Copy every line from the one that holds "Task: Go to the Access step label" to the end of the records below, exactly and with nothing else, but without any pictures.
= = = = =
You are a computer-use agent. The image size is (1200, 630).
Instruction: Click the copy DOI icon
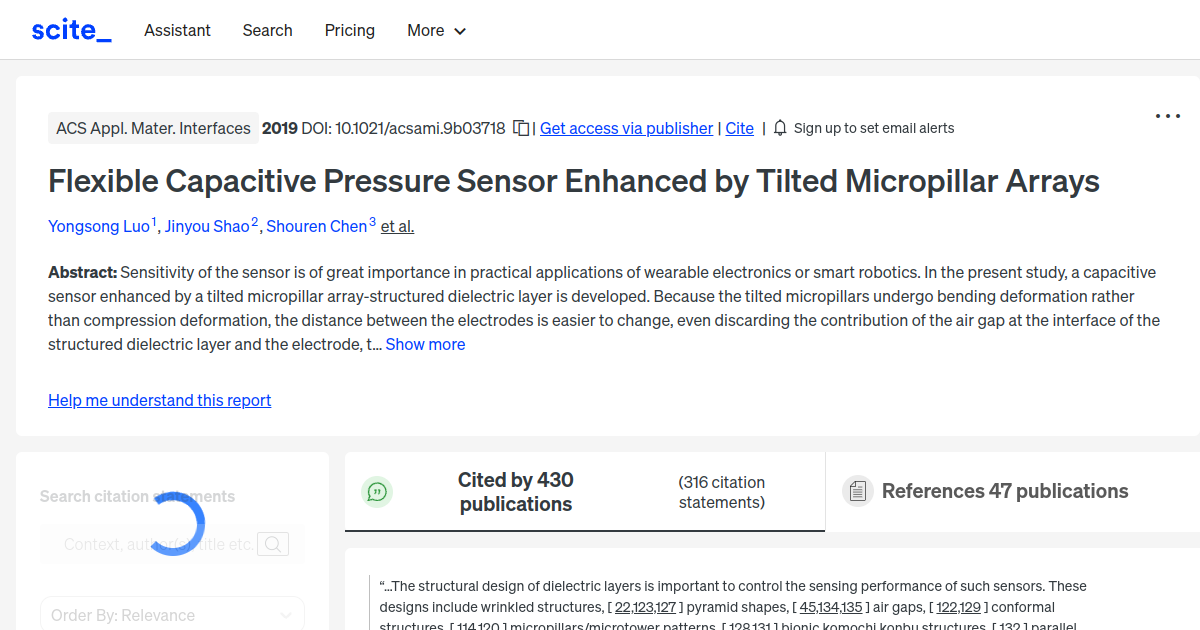tap(521, 128)
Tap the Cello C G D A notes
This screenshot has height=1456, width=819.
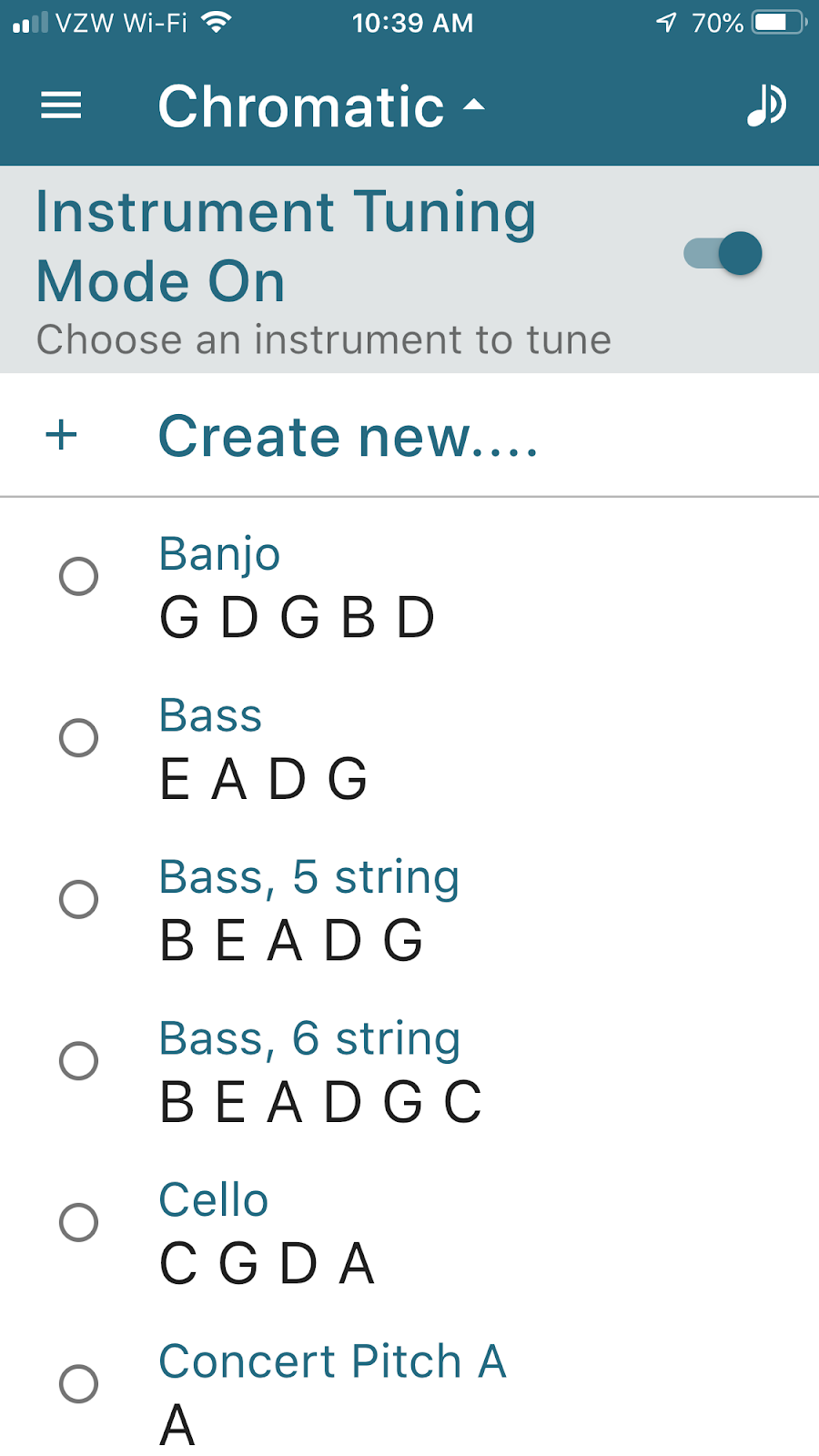point(267,1263)
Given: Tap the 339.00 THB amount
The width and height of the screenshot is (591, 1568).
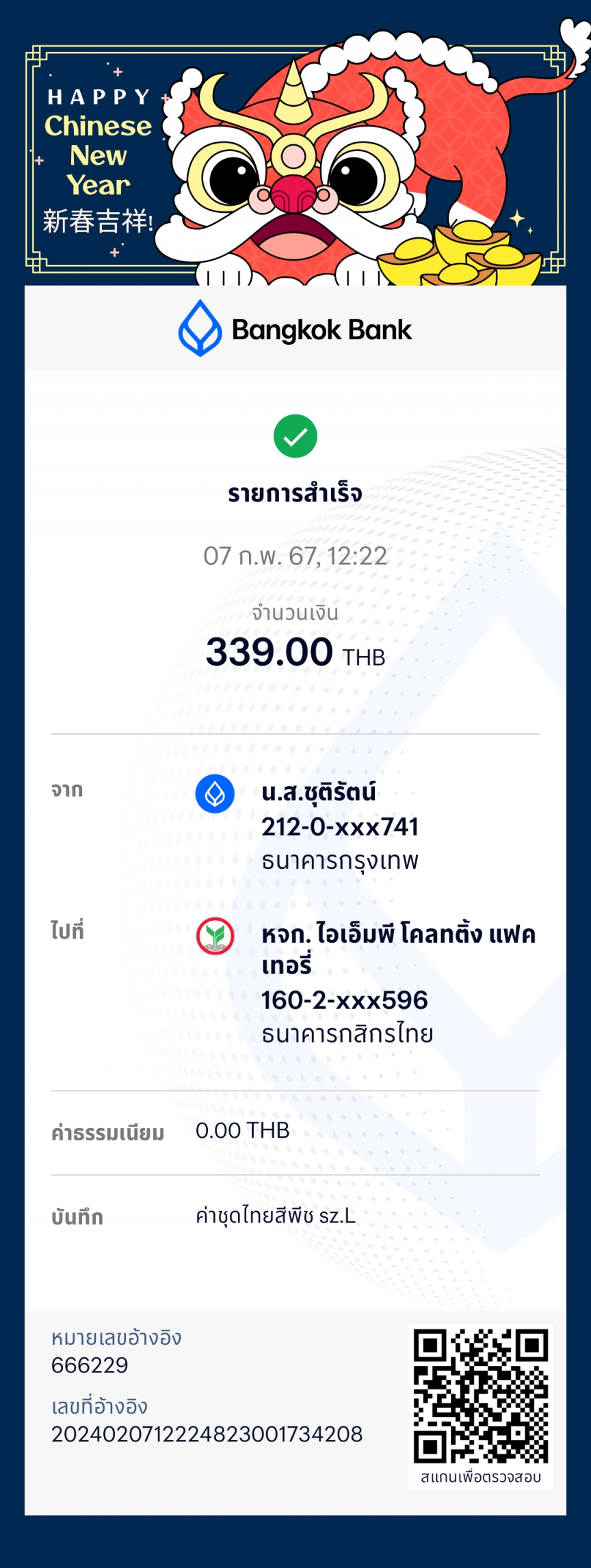Looking at the screenshot, I should [296, 653].
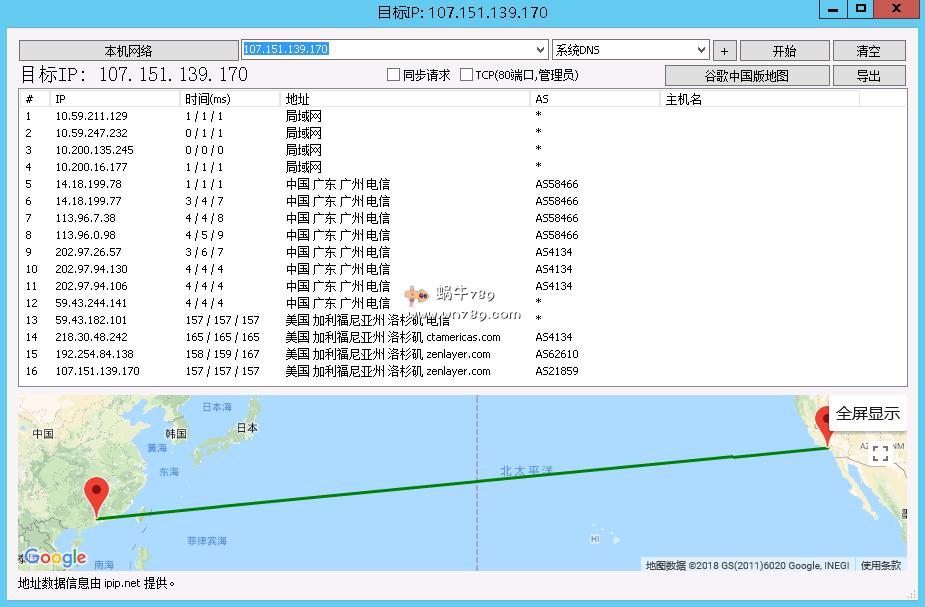Screen dimensions: 925x607
Task: Click the + button beside the DNS dropdown
Action: (723, 50)
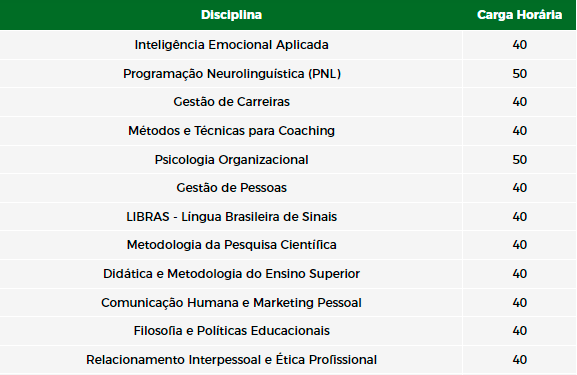Image resolution: width=577 pixels, height=375 pixels.
Task: Click the 50 hours value for Psicologia Organizacional
Action: [x=520, y=160]
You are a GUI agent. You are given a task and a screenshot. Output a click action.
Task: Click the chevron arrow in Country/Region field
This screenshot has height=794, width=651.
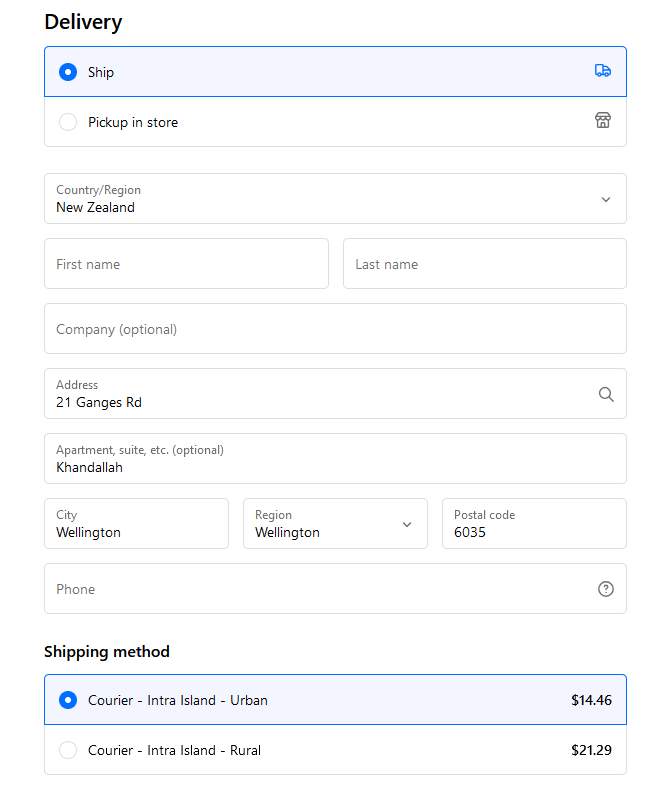coord(605,200)
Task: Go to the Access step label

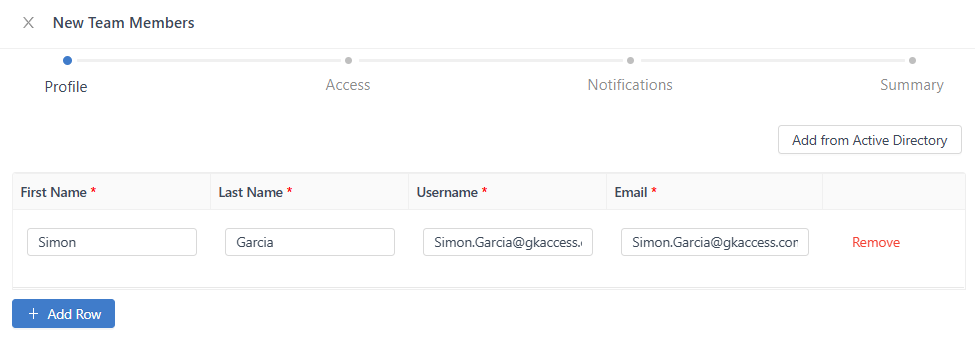Action: (x=348, y=85)
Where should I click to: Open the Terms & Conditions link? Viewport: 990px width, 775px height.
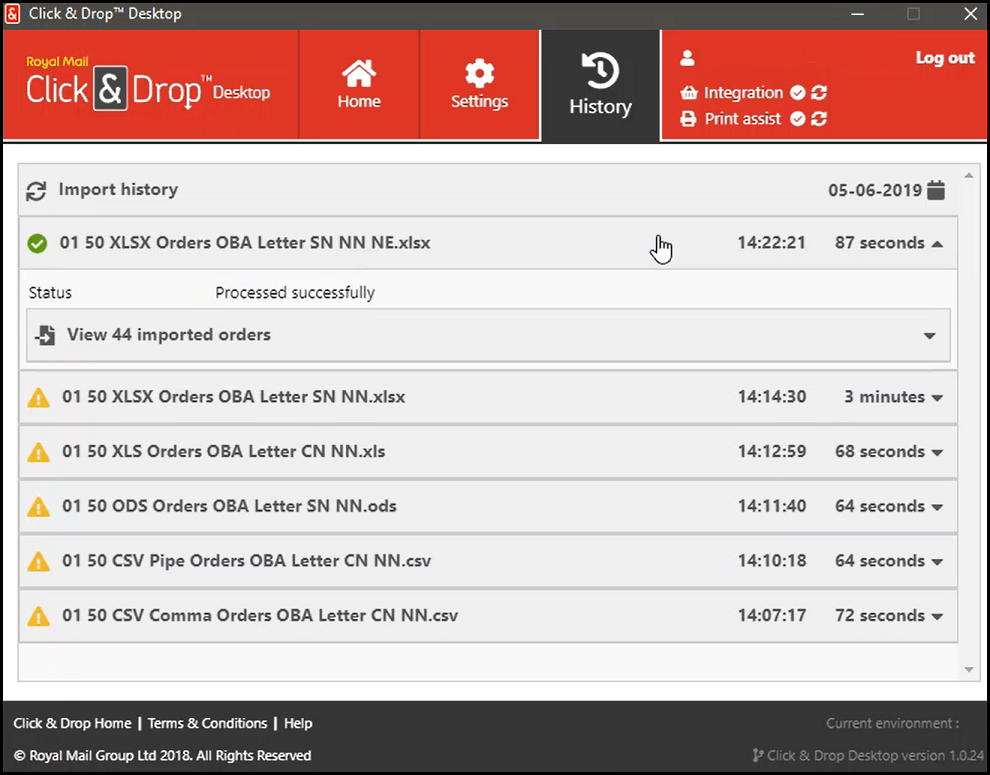(207, 723)
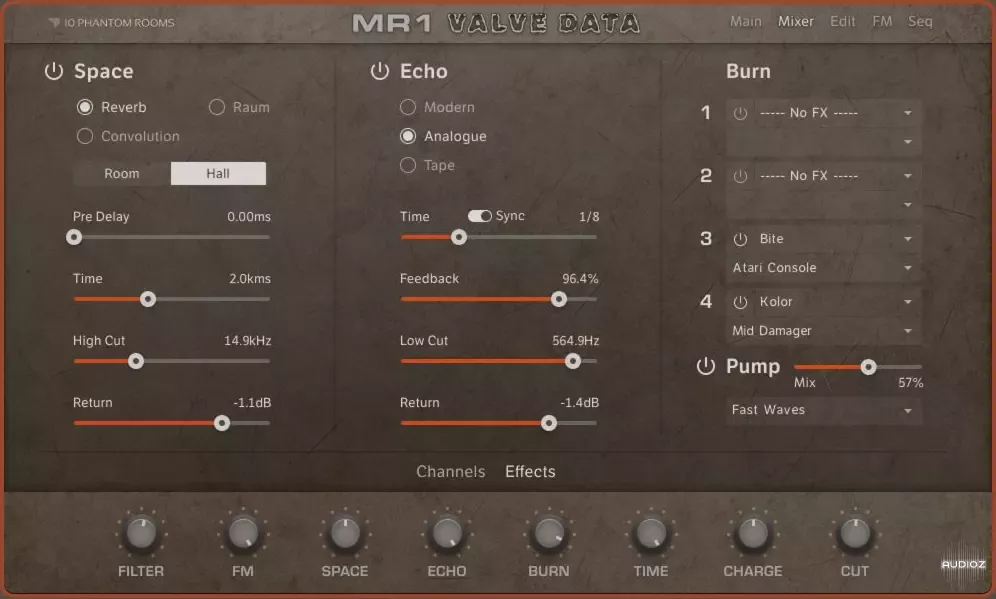Select the Hall reverb button
This screenshot has width=996, height=599.
tap(218, 173)
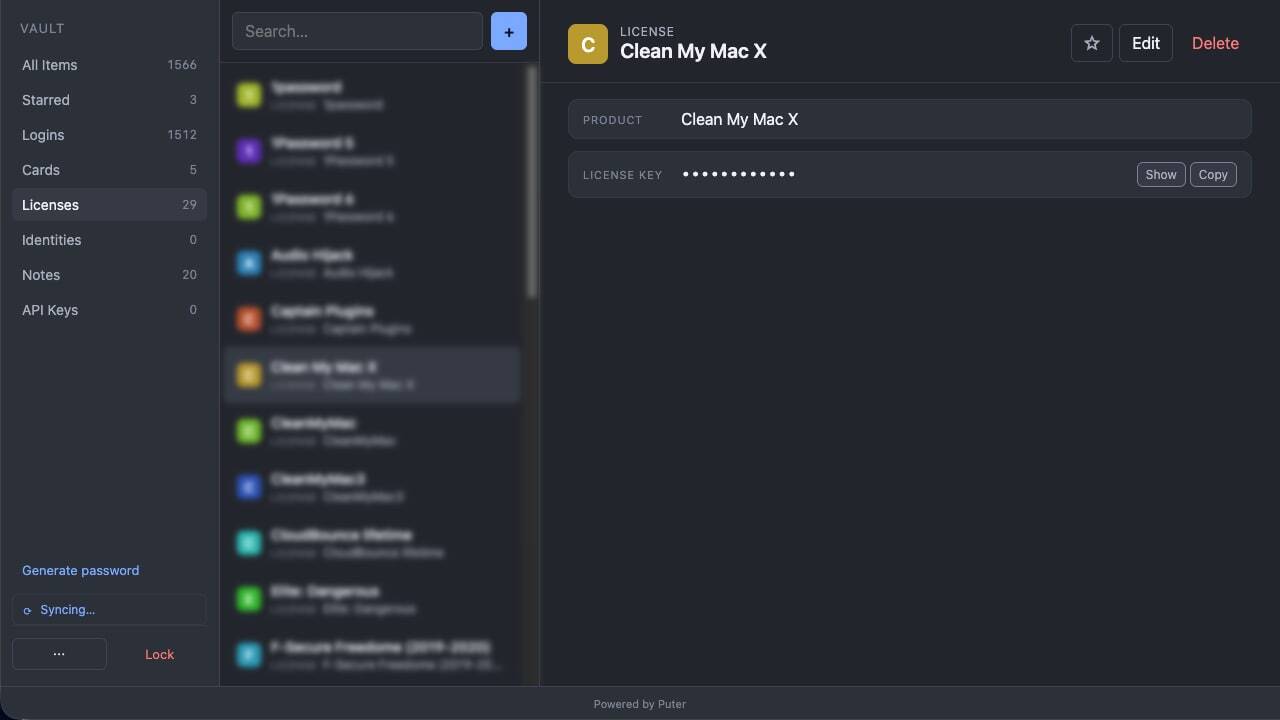Focus the Search field
Viewport: 1280px width, 720px height.
pyautogui.click(x=357, y=32)
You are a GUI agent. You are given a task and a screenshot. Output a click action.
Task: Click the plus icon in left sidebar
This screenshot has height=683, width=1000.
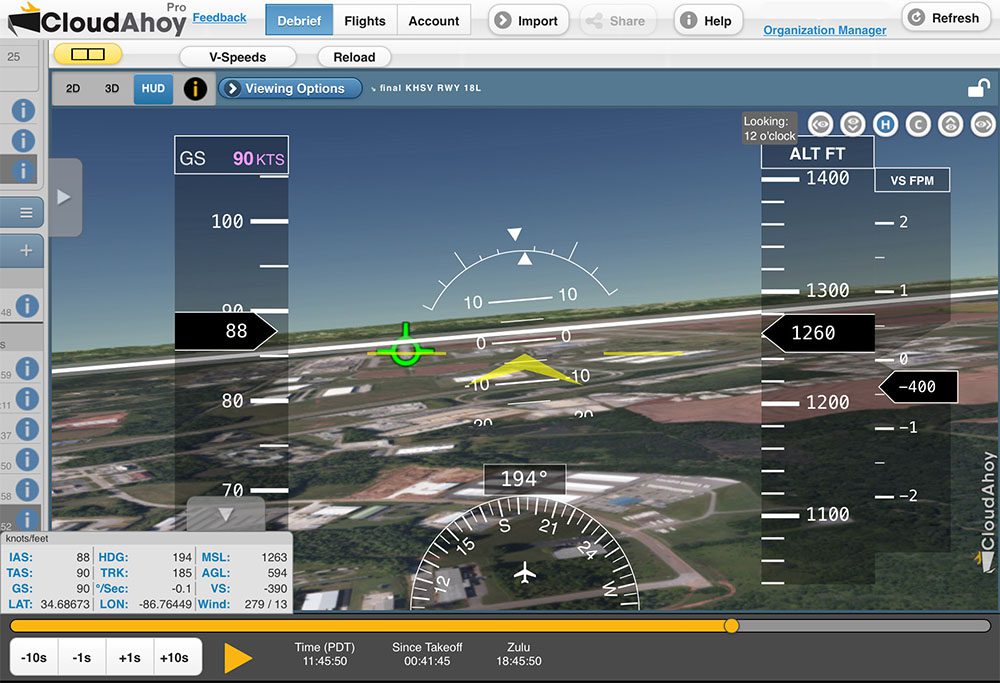[26, 251]
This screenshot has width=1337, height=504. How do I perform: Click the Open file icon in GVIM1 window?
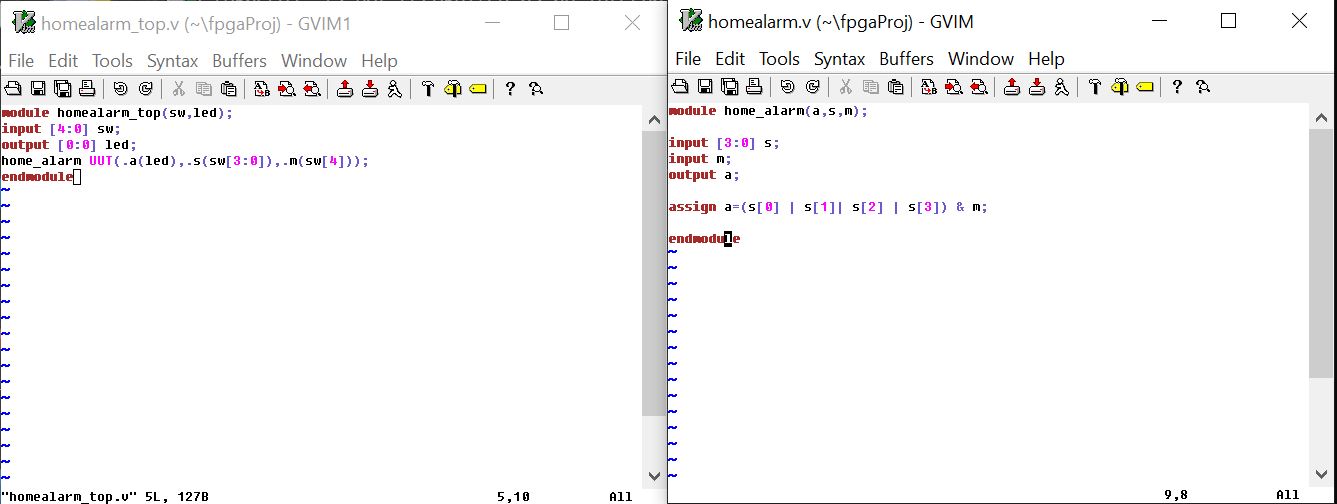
= = = = =
-- SOLUTION --
Task: Go to the Access step label

Action: (x=348, y=85)
Where should I click to: Open the Terms & Conditions link? Viewport: 990px width, 775px height.
(207, 723)
Select the Hall reverb button
This screenshot has width=996, height=599.
tap(218, 173)
Focus the Search field
Viewport: 1280px width, 720px height.
pyautogui.click(x=357, y=32)
You are a GUI agent. You are given a task and a screenshot. Output a click action.
Task: Click the plus icon in left sidebar
This screenshot has height=683, width=1000.
[26, 251]
This screenshot has width=1337, height=504. How do I perform: Click the Open file icon in GVIM1 window?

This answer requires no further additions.